Adapun kalau (malah) dikatakan, "Kami hanya beriman ke-pada sesuatu yang dijelaskan oleh kitab suci A saja, tanpa meyakini kitab suci B, padahal itu yang benar yang membenarkan kitab-kitab sebelumnya, maka sikap seperti ini adalah kezhaliman dan hawa nafsu. Sikap itu kembali kepada pernyataan pendustaan. Sebab, apabila dia mendustakan al-Qur`an yang membuktikan kebenaran dan yang membenarkan kitab Taurat yang sudah ada sebelumnya, maka sesungguhnya dia berarti mendustakan pernyataan yang telah dia klaim bahwa dia telah beriman kepadanya. Dan juga, karena setiap cara yang dapat membuktikan kenabian dari nabi yang mana saja, maka cara yang semisal dengannya dan yang lebih besar darinya dapat membuktikan kepada kenabian Muhammad a. Dan setiap syubhat (pemikiran yang keliru) yang dijadikan dasar untuk mendiskreditkan kenabian Muhammad a, maka cara yang semisal dengannya atau yang lebih hebat darinya bisa diarah-kan kepada kenabian dari nabi yang lain. Apabila telah terbukti kepalsuan syubhat tersebut pada nabi lainnya maka kepastian kepalsuannya pada kebenaran Nabi Muhammad a menjadi lebih jelas lagi.

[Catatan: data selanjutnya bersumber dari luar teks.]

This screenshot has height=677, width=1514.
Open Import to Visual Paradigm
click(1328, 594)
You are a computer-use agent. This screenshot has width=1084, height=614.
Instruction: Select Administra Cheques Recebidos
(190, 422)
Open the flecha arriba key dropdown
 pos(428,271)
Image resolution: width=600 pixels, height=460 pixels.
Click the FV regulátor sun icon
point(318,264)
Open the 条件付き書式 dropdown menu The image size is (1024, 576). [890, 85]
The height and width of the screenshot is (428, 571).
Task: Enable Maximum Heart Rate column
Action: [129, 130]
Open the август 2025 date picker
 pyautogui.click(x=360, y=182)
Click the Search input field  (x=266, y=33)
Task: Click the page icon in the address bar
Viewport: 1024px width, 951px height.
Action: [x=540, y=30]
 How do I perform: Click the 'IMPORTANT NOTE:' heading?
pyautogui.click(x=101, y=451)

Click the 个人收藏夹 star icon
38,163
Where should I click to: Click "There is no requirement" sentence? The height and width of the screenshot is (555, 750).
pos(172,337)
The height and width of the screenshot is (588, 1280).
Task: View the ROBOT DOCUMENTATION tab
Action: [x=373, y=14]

﴾ وَنَحۡنُ لَهُۥ مُسۡلِمُونَ ﴿ "Dan hanya kepadaNya kami berserah diri." Mak-sudnya, kami tunduk berserah diri kepada perintahNya. Siapa saja yang beriman kepadaNya, menjadikanNya sebagai sembahan dan beriman kepada seluruh kitab-kitabNya dan para RasulNya, serta tunduk kepada Allah dan mengikuti para RasulNya maka dialah orang yang berbahagia. Dan siapa saja yang menyimpang dari jalan ini, maka dialah orang yang sengsara.